PARTS OF THE EXERCISE:
(a) What achievements does the profile of LaMar say she has received so far? List every one the text names.
(b) In the profile of LaMar, what were she and her sister like to the young foster kids?
(c) Reproduce the part of the profile of LaMar between "Growing up in" and "experience, she said.", inclusive.

Growing up in such a large family, LaMar and her sister grew up learning responsibility – they were like a “second mommy” to the young foster kids – and “how to help out because our family is so large and so crazy,” she explained laughing.
“We constantly have foster kids in our home. They are like my own children. And I love my foster siblings,” she added.
“That definitely made an impact on how my sister and I have grown up. We’re responsible and mature because of what we’ve learned through the years” from that experience, she said.
Her sister has been a constant inspiration and a role model throughout her years in high school.
“She was the stellar athlete (at East Union). She got athletic scholarships (that’s how she ended up on the Rocklin college campus), and I grew up almost in her shadow achieving all this greatness. She definitely was a role model. At times it was discouraging because she won everything, but at the same time, it was inspiring,” LaMar said, referring to her valedictorian status plus the scholarships and awards she has thus far received.
Sibling motivation, hard work, and achievement
“Because of her being so great, it motivated me. I want to be something. I couldn’t be as great as her in sports so I decided to do something. I gave my everything into academics, and because of that drive and motivation, it propelled me to where I am today,” LaMar said, talking about how she ended up as the class valedictorian.

Stored items from a collection

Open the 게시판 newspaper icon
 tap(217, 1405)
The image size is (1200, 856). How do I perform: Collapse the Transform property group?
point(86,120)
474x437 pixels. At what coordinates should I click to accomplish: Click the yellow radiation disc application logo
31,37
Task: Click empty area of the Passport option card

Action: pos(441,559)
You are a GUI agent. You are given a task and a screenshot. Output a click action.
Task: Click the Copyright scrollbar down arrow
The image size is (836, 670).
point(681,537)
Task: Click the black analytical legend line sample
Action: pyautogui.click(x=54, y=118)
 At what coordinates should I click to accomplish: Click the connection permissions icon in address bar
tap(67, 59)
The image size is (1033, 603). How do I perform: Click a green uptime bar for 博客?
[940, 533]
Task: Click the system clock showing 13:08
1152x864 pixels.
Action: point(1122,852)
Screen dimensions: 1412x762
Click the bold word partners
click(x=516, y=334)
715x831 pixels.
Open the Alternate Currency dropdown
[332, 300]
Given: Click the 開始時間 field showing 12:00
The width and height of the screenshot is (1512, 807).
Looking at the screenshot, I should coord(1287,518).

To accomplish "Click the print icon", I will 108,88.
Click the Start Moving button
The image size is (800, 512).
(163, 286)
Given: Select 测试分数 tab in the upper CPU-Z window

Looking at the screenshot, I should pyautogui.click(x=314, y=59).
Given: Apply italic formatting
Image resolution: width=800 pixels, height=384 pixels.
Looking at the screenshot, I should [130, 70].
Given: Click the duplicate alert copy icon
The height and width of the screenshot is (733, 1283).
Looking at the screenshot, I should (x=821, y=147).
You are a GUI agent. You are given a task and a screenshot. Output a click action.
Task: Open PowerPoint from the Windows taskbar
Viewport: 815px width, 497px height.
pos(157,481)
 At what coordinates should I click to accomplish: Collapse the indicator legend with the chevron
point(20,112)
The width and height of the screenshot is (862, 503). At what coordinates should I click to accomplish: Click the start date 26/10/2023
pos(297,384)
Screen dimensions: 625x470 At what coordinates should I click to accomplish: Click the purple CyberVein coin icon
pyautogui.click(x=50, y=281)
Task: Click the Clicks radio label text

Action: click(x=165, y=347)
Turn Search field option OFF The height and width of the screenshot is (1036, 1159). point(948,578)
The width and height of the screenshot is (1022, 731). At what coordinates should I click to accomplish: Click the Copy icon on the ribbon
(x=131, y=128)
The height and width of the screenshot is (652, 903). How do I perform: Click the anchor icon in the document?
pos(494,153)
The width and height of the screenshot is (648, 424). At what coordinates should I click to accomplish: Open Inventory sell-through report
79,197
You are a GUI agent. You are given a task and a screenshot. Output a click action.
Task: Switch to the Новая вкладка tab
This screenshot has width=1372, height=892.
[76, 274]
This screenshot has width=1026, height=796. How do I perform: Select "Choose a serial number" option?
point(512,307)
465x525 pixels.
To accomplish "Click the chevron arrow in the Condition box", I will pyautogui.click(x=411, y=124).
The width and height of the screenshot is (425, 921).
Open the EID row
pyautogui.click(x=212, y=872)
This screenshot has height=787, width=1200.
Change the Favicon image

RESULTS:
(a)
- Valedictorian status
- Scholarships
- Awards

(b) They were like a "second mommy" to them.

(c)
Growing up in such a large family, LaMar and her sister grew up learning responsibility – they were like a “second mommy” to the young foster kids – and “how to help out because our family is so large and so crazy,” she explained laughing.
“We constantly have foster kids in our home. They are like my own children. And I love my foster siblings,” she added.
“That definitely made an impact on how my sister and I have grown up. We’re responsible and mature because of what we’ve learned through the years” from that experience, she said.